Exercise:
Among the entries below, find the lines with "Given" and copy them.

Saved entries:
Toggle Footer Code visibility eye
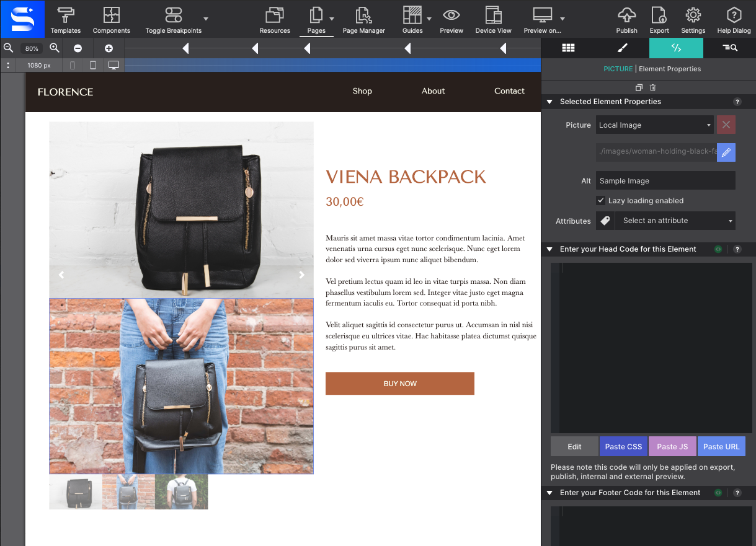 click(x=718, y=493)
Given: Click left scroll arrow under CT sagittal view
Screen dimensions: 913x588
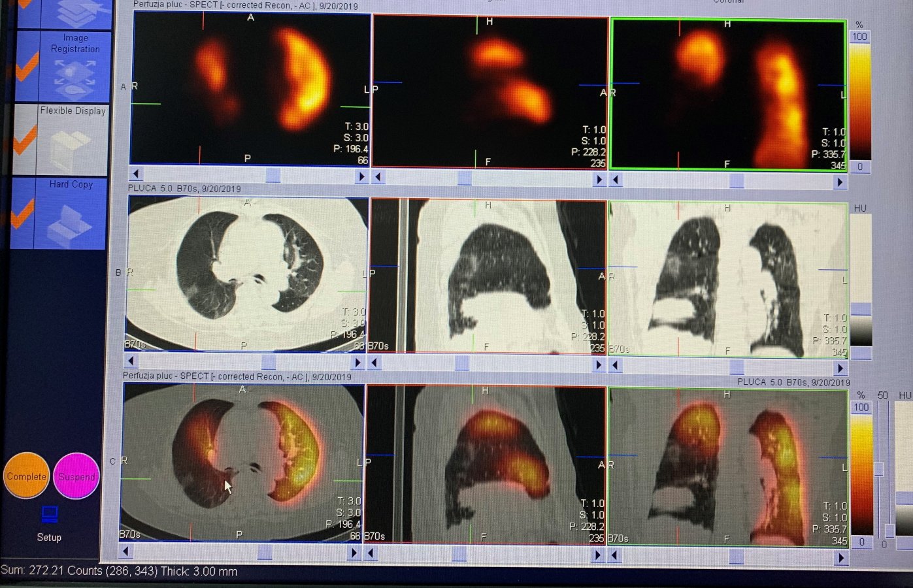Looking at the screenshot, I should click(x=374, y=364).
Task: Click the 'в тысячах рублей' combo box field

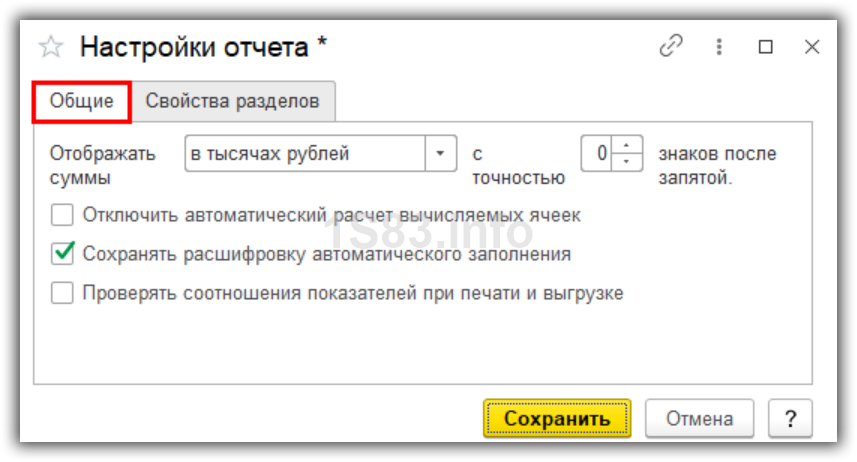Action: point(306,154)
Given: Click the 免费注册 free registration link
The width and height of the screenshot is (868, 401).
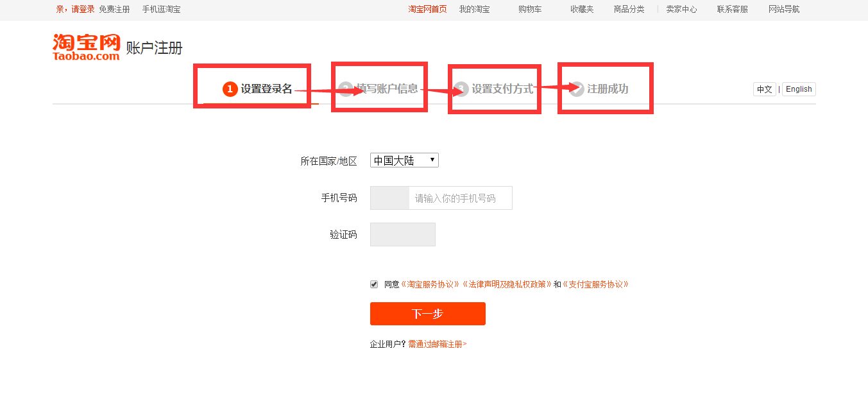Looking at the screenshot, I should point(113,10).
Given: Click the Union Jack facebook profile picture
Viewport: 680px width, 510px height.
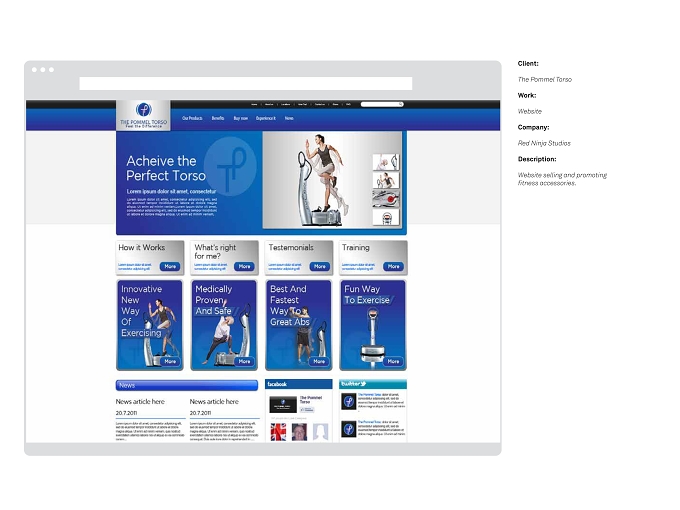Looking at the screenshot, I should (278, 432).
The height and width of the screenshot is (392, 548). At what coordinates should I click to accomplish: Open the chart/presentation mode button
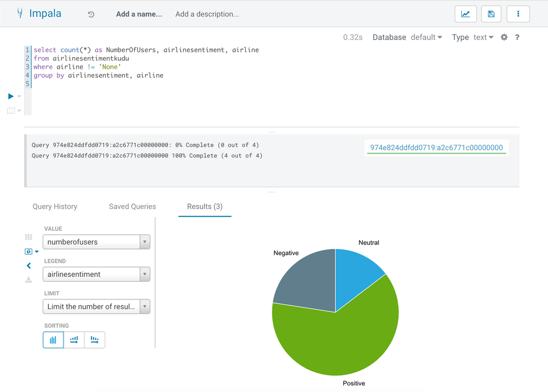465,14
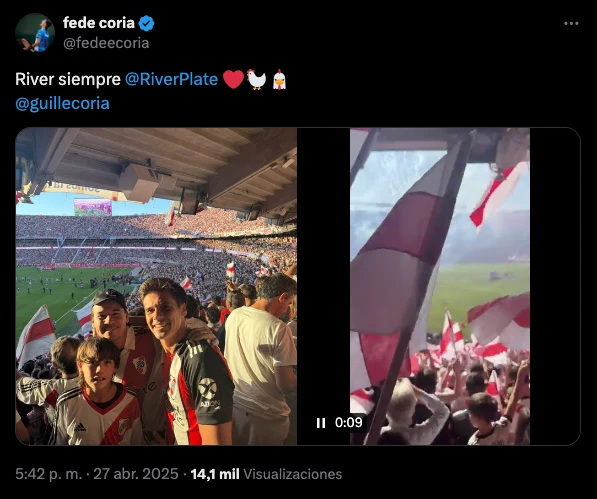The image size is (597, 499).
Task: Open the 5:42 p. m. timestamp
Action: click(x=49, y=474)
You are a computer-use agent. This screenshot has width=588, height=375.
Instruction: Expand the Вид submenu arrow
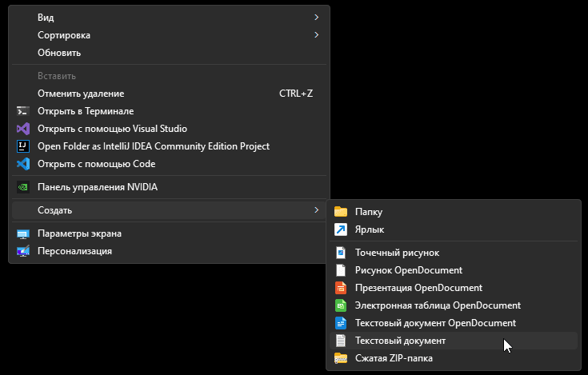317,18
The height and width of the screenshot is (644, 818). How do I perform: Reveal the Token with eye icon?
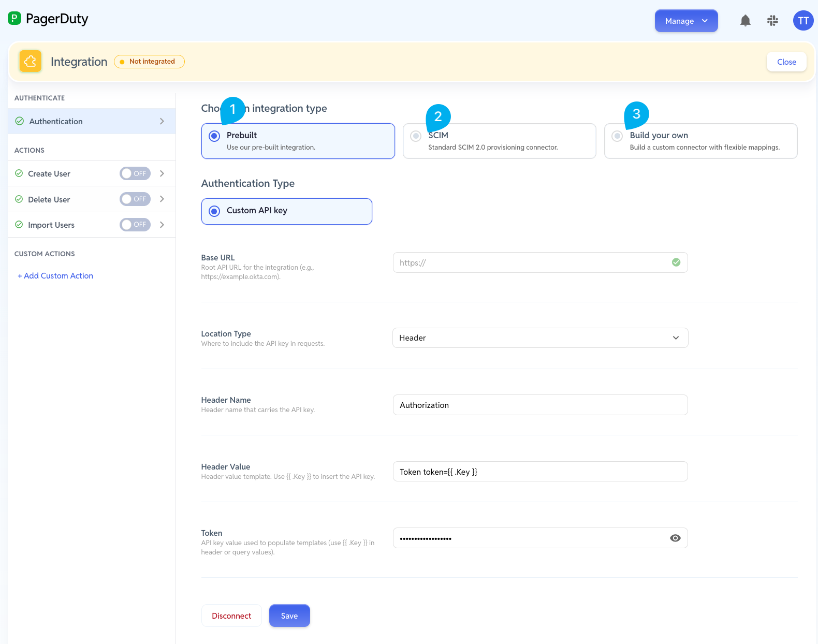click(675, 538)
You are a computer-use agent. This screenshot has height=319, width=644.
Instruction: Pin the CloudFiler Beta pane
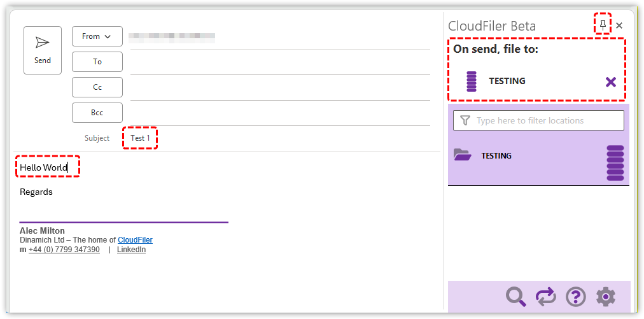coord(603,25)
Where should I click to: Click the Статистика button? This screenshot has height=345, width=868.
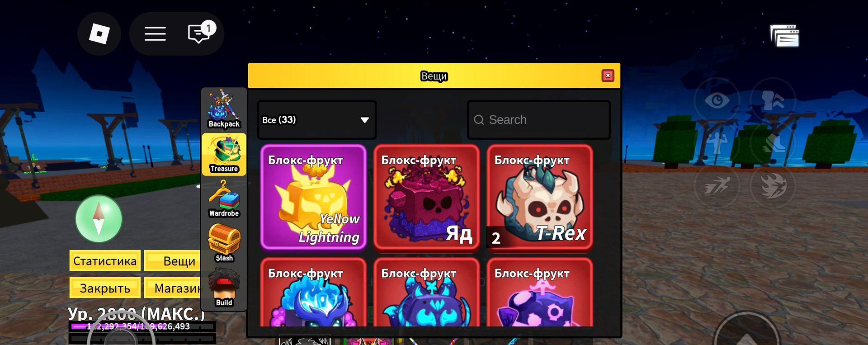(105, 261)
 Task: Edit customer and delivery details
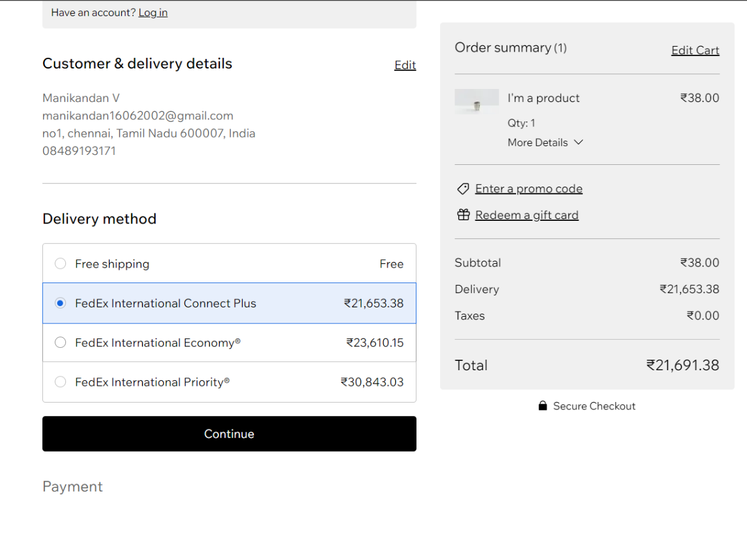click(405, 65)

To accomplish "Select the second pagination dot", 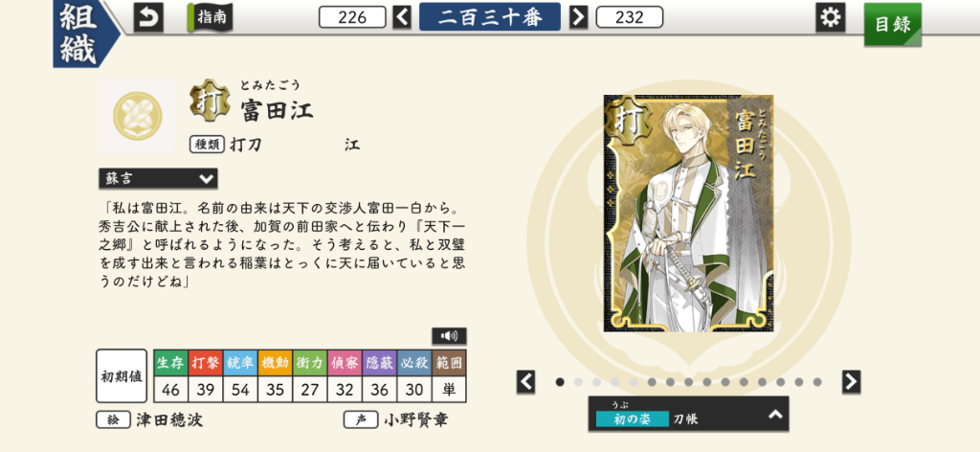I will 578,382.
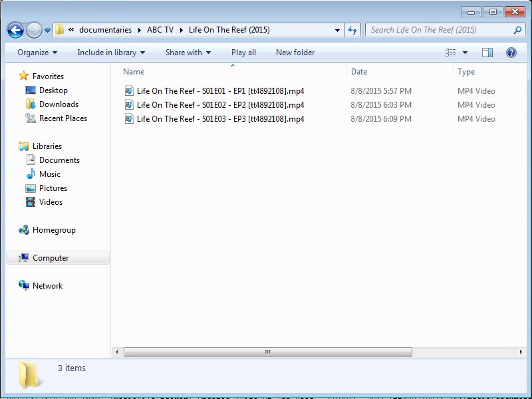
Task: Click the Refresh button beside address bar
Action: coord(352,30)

The completed task:
Given: Click left scroll arrow under CT sagittal view
Given: Click the 免费注册 free registration link
Given: Click the Union Jack facebook profile picture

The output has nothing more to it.